2. Tasty. Perfect for a dinner tomorrow night.
3. Good party gift. Can't go empty handed, right?
4. Not so much.
Clearly some brands were drawing a bigger crowd than others; Shelly at Tres Sabores, owned by Julie Johnson mentioned people knew the brand and were particularly excited about the label. Additionally the crowd responded favorably to Julie's fire roasted Zinfandel-Pomegranate grilling sauce, a happy result of the devastating wine losses she suffered in the Mare Island warehouse fire last year. I asked the very hip John Skupny (Lang and Reed) what he would have done differently to make his brand even more appealing to this group. He thought bottling in half gallon jugs with screw caps may be just the thing. Lisa Augustine at Broman enthused about several people knew their boutique brand well having enjoyed it at dinner parties. She was pouring out of magnums and added that the consumers there didn't know much about larger bottles.

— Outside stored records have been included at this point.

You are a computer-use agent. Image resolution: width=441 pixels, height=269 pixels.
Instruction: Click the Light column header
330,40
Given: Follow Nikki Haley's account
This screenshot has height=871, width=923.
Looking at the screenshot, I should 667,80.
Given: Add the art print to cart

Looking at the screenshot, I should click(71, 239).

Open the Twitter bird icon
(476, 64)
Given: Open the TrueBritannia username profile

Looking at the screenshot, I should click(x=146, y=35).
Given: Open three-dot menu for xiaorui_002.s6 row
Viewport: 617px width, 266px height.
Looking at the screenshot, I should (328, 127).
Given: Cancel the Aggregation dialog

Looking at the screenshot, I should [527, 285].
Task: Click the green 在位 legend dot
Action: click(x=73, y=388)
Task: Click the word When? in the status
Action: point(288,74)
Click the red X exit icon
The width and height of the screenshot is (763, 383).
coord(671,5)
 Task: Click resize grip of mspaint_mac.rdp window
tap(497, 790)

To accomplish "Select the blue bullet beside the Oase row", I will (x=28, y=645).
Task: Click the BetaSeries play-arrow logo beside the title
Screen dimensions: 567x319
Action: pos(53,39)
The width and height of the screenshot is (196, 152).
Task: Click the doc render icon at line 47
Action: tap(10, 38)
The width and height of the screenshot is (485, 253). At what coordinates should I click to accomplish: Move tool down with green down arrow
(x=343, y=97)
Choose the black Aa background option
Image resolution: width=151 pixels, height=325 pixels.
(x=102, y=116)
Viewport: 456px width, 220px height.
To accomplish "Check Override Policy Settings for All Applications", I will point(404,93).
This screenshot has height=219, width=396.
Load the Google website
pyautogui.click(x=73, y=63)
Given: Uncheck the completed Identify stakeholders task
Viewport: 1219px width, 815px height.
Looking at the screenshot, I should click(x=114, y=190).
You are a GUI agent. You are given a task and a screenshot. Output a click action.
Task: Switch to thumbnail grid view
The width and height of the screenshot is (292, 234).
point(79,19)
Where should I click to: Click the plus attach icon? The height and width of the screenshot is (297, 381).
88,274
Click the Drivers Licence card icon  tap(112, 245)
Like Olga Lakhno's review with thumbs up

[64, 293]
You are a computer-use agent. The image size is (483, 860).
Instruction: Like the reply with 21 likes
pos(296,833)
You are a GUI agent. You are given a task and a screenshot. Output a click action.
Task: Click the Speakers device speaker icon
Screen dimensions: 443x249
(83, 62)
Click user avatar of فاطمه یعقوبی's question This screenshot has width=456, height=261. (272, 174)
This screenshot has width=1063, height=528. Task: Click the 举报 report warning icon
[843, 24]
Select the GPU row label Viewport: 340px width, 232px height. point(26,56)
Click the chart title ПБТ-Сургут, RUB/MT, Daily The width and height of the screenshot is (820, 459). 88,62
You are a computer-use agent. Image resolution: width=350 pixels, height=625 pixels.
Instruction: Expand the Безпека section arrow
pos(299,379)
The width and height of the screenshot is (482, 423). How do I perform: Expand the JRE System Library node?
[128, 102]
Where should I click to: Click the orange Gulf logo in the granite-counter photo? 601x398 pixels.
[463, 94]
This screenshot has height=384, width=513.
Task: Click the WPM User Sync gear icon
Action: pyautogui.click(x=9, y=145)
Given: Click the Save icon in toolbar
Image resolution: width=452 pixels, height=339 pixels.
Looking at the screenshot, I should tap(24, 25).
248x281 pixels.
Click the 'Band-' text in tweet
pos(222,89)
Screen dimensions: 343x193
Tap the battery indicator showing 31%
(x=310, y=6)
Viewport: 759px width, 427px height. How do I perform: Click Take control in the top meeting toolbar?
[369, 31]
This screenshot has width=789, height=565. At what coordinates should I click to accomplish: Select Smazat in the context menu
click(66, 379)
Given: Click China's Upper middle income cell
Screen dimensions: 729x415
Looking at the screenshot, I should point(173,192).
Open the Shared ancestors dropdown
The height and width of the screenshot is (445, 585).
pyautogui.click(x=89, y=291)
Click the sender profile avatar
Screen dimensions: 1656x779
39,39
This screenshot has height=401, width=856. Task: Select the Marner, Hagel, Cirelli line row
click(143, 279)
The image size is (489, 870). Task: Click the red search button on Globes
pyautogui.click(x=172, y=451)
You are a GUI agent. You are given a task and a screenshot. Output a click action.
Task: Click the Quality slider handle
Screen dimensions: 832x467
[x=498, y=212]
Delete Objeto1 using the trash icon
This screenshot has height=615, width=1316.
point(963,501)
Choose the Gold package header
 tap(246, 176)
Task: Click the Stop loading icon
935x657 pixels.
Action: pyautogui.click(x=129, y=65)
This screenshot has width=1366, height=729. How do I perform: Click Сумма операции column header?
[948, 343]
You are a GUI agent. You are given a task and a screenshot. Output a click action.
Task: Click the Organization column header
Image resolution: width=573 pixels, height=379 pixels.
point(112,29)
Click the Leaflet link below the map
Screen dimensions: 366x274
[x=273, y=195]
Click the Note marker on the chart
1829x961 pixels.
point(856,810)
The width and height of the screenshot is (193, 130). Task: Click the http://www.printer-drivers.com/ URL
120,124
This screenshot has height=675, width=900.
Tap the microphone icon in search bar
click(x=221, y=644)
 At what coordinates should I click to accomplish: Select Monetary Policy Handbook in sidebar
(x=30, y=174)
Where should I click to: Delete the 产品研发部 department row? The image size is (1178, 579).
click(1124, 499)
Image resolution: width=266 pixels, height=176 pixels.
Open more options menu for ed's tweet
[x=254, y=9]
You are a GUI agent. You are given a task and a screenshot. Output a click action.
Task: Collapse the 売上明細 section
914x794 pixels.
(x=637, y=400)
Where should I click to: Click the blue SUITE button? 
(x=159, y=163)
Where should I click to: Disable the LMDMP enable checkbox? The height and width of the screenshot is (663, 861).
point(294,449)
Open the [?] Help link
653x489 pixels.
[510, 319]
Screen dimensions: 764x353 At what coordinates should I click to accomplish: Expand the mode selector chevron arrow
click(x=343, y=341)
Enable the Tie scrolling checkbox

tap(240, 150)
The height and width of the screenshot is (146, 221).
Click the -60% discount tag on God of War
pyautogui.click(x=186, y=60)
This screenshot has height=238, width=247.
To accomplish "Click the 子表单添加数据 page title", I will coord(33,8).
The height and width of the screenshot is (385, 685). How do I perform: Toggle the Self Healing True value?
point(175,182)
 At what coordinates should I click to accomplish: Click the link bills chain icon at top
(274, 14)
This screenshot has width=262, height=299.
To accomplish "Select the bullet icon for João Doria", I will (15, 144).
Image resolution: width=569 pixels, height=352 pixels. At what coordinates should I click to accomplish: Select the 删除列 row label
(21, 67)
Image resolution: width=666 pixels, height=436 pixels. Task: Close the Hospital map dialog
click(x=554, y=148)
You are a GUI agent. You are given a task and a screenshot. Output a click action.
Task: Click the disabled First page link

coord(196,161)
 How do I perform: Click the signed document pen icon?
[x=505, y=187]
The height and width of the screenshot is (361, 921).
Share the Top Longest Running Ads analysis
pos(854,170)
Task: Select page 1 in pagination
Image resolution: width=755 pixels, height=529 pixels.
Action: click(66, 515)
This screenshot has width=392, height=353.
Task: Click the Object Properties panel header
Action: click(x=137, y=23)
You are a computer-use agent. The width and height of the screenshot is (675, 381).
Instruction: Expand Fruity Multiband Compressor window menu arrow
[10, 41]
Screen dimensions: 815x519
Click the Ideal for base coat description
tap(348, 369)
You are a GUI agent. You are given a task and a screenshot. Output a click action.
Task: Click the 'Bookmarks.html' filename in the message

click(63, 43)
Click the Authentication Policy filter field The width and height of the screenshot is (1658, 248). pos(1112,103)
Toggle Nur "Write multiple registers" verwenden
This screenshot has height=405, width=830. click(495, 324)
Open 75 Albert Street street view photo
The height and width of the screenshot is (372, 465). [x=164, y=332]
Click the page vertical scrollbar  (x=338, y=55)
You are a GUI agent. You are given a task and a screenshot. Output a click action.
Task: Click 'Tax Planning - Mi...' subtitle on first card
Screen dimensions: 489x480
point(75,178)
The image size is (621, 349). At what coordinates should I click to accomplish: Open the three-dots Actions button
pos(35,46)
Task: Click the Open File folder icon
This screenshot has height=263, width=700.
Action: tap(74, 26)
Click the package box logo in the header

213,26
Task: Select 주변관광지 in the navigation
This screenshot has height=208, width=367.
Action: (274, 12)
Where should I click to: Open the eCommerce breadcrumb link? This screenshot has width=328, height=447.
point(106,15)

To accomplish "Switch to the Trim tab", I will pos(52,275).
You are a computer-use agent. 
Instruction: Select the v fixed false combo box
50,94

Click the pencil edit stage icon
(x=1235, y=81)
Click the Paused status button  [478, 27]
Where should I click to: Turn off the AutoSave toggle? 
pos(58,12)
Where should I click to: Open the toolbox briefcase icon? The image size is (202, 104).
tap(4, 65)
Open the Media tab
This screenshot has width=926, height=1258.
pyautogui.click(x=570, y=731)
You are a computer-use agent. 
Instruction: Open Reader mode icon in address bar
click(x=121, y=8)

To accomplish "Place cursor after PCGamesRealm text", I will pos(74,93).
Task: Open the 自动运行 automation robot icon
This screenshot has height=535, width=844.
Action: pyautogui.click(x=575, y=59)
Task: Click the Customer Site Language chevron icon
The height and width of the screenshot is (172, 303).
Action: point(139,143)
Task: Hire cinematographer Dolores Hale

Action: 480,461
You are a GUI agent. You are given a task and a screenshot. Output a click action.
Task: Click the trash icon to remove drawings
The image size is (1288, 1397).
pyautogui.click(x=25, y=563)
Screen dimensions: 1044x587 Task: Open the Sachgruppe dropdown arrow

My favorite visit of the whole evening was with Katherine Noell of Corison. We were chatting about the decision to reach out to this audience by the vintners and i asked how they went about it. She offered that the primary directive was to dress "hip" She said she needed to ask her director of sales to find out from his 22 year old daughter exactly what that would be.
I think this crowd was pretty grown up; at the door along with the stemware they were handing out little stem charms to identify your glass. They were on a hoop and blinked on and off. I kept looking for someone to be wearing it as a nose piercing but had no luck. The most I saw was someone wearing it on their finger.
A pretty tame night in the City by the Bay.